Material shown:
BEGIN

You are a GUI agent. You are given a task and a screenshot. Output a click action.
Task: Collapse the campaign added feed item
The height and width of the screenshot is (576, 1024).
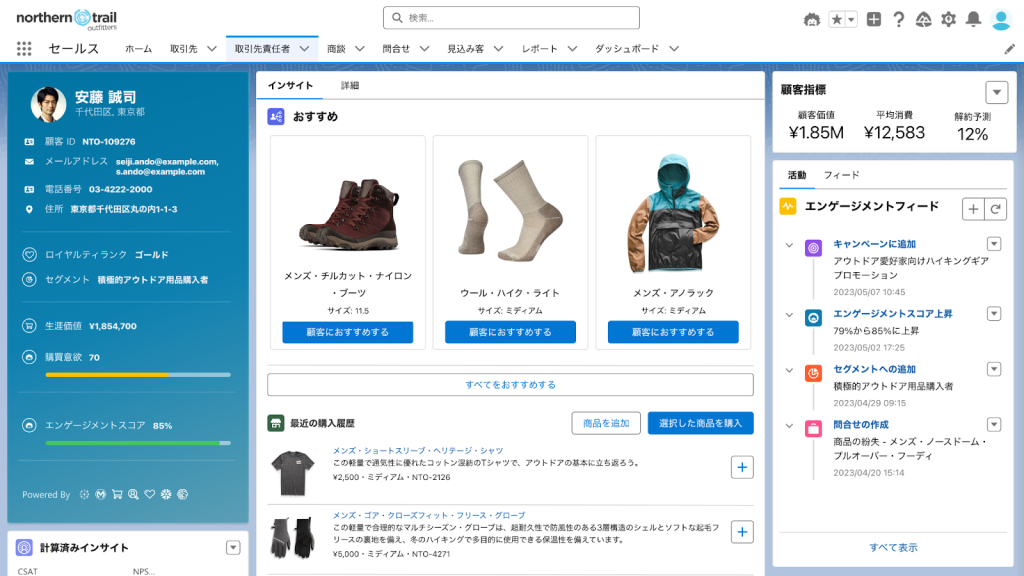click(x=789, y=245)
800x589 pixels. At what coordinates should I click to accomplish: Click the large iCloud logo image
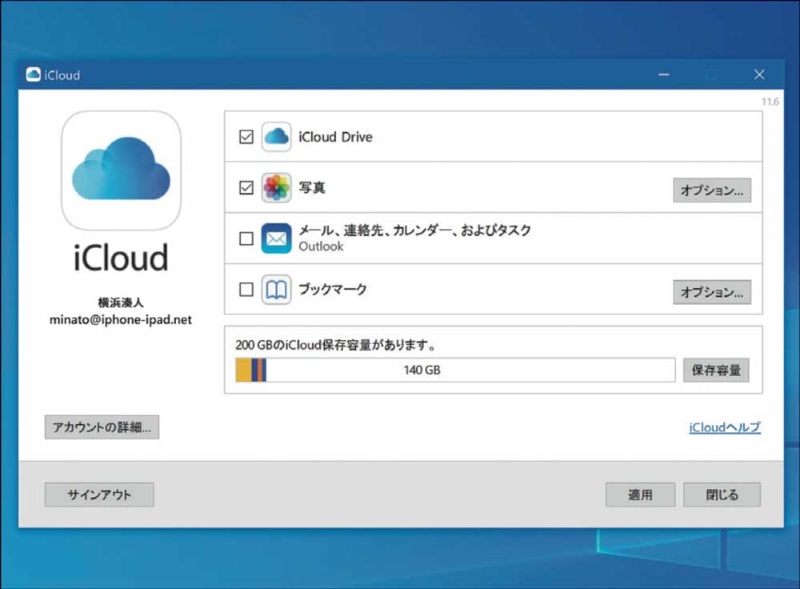121,170
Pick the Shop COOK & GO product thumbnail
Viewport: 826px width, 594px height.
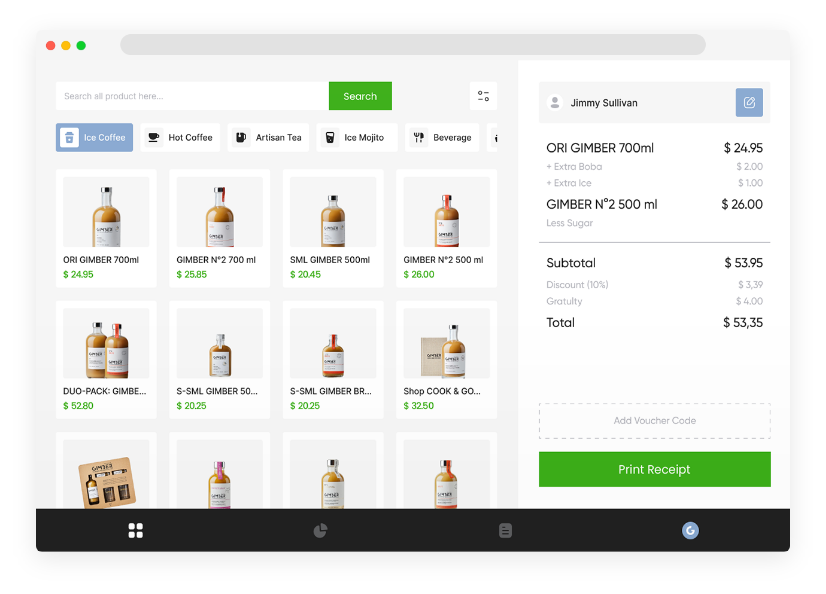[x=446, y=343]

END

Work to complete:
Exact copies of the lines from the one containing "Pick the Shop COOK & GO product thumbnail" through the end of the records above are required, with no pictures among them.

Result for this task:
Pick the Shop COOK & GO product thumbnail
Viewport: 826px width, 594px height.
[x=446, y=343]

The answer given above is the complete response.